>> begin Selected text
# Cholla orchid mounts



## jteagle6977 (Jul 1, 2012)

[attachment=7323][attachment=7324][attachment=7325][attachment=7326]I want to thanks Joe aka shadetree_1 for the good quality of cholla he sent me. I know this isn't any fancey wood working but it has wood in it.


----------



## jteagle6977 (Jul 1, 2012)

[attachment=7327][attachment=7328]
more pics


----------



## jteagle6977 (Jul 1, 2012)

[attachment=7329]
one more pic


----------



## LoneStar (Jul 1, 2012)

I bet those orchids love it, and they look good too 
Been too long since I made it down that way, miss seeing the jungle in dads backyard.


----------



## jteagle6977 (Jul 2, 2012)

Backyard ell, that is the front yard. The backyard is the real jungle. :rotflmao3: :rotflmao3: I'm up to 135 hanging orchids now.


----------



## LoneStar (Jul 2, 2012)

jteagle6977 said:


> I'm up to 135 hanging orchids now.



Will the roots grow up and take over the cholla eventually ? Hows that giant Pothos doing in the front yard ? That was a real monster there.


----------



## jteagle6977 (Jul 2, 2012)

Yes the bulbs will eventually cover the whole peice of cholla. It will take about 3 or 4 years.


----------



## Kevin (Jul 2, 2012)

There are brothers communicating on wood barter from across the country. I love this site!





:cray:



John that's a great idea I love those orchids growing in the cholla mounts.


----------



## LoneStar (Jul 2, 2012)

Heheh, cheaper than a long distance call 
Those pics made me realize its been awhile since I've seen Florida. Have to beat down The Rebuilds door next time I go :teethlaugh:


----------



## jteagle6977 (Jul 3, 2012)

Thanks Kevin, most orchids are just air plants. They just need a good base to attache their roots too. Good air flow, a little water and sun you have a happy orchid. With the cholla you kill 2 birds with 1 stone.


----------
>> end Selected text
According to the cholla orchid mounts thread, how long will it take for the bulbs to cover the whole piece of cholla? The data that comes after this thread has nothing to do with it.
>> begin Records provided
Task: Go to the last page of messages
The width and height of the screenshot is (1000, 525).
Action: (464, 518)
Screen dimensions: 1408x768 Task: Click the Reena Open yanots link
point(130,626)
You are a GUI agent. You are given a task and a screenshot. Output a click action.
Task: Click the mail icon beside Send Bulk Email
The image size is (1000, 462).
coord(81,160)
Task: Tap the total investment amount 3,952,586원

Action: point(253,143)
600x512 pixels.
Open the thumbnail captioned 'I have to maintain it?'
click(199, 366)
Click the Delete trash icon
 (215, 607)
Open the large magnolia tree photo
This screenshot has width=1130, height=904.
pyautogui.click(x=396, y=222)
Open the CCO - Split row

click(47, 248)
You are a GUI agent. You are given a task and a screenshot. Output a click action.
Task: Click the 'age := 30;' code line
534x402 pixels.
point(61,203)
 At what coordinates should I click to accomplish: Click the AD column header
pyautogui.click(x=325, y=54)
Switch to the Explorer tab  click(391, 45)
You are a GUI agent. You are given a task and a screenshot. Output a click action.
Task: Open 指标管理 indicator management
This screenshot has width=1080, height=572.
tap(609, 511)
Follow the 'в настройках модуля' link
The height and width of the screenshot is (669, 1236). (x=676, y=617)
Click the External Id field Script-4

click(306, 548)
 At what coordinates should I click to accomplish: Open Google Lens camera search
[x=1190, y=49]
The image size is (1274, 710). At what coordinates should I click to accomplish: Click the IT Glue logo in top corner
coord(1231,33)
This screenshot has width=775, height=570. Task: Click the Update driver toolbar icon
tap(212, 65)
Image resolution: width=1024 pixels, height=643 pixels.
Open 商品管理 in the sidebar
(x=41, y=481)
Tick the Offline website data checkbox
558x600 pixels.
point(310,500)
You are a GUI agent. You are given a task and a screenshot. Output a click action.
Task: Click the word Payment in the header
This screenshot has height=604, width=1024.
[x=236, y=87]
>> end Records provided
[Problem solution] About 3 or 4 years.